Le projet de loi 16.22 vise ainsi à faire évoluer le rôle de l’adoul, traditionnellement considéré comme un auxiliaire rédacteur, vers un professionnel doté de compétences élargies, notamment dans le domaine numérique et dans la gestion des procédures modernes d’authentification. Cette évolution reflète la volonté des pouvoirs publics d’adapter les professions juridiques aux exigences de sécurité juridique, de transparence et d’efficacité administrative.

Les débats autour du projet de loi illustrent un conflit plus ancien opposant la vision institutionnelle du ministère de la Justice et les aspirations de la profession. Les adouls souhaitent une reconnaissance plus large de leur autonomie et revendiquent un statut de notaire de droit musulman disposant de compétences équivalentes à celles des notaires modernes, notamment en matière de gestion des fonds et d’authentification directe des actes.

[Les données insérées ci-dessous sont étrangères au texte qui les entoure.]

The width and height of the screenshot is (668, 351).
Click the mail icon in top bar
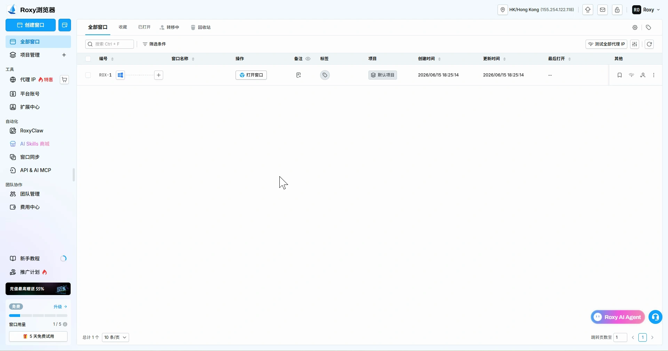(603, 10)
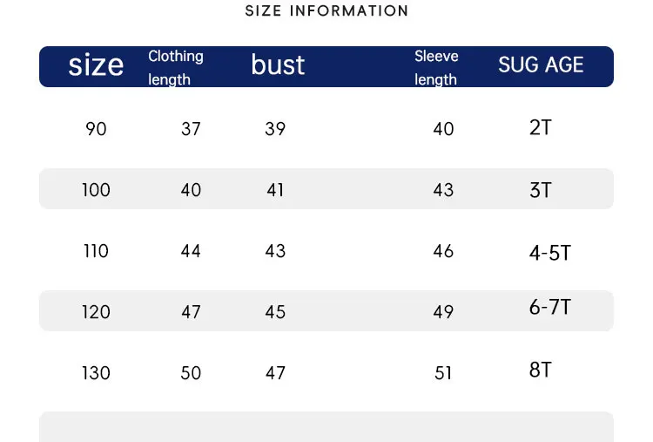Select the Clothing length column header
Viewport: 653px width, 442px height.
pos(176,67)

L’adoption du projet de loi en commission constitue une étape importante, mais le processus législatif reste susceptible d’évoluer au gré des débats parlementaires et des concertations avec les représentants de la profession. L’enjeu principal réside désormais dans la capacité à trouver un équilibre entre modernisation, autonomie professionnelle et garanties de sécurité juridique.